** DATA SUPPLIED follows **
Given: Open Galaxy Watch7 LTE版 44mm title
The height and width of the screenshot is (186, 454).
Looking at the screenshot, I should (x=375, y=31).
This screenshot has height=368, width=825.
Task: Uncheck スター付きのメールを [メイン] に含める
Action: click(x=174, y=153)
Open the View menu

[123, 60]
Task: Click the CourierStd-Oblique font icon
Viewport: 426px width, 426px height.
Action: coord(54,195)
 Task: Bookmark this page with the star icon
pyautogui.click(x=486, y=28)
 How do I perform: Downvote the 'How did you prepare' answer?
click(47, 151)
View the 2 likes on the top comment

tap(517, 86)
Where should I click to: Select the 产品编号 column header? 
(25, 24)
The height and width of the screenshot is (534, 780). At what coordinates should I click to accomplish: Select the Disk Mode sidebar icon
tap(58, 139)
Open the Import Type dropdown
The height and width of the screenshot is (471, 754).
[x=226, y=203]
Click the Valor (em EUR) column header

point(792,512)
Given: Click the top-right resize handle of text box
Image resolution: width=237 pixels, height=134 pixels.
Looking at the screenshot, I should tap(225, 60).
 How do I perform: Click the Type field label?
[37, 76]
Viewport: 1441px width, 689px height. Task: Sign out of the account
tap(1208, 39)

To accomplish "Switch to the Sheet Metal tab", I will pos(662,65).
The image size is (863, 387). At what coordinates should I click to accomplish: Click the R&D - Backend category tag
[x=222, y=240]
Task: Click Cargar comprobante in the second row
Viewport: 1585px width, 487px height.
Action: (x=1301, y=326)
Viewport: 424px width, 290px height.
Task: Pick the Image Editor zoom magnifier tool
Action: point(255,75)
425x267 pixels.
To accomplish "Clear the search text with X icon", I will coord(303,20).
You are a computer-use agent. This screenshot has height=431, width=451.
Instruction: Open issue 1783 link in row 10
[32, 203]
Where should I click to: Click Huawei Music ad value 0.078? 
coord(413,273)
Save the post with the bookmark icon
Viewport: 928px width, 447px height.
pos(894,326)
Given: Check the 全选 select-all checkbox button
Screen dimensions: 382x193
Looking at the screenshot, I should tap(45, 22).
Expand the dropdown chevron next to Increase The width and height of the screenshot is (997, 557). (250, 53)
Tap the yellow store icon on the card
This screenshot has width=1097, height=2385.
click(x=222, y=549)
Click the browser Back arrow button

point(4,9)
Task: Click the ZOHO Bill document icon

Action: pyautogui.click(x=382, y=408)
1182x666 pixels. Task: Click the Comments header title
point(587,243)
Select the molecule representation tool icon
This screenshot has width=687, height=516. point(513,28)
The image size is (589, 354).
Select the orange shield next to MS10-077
** End of DATA SUPPLIED **
BRIEF => Within the records, how many lines include "Given"? The answer is the number and nothing else.

EXERCISE RESULT => 3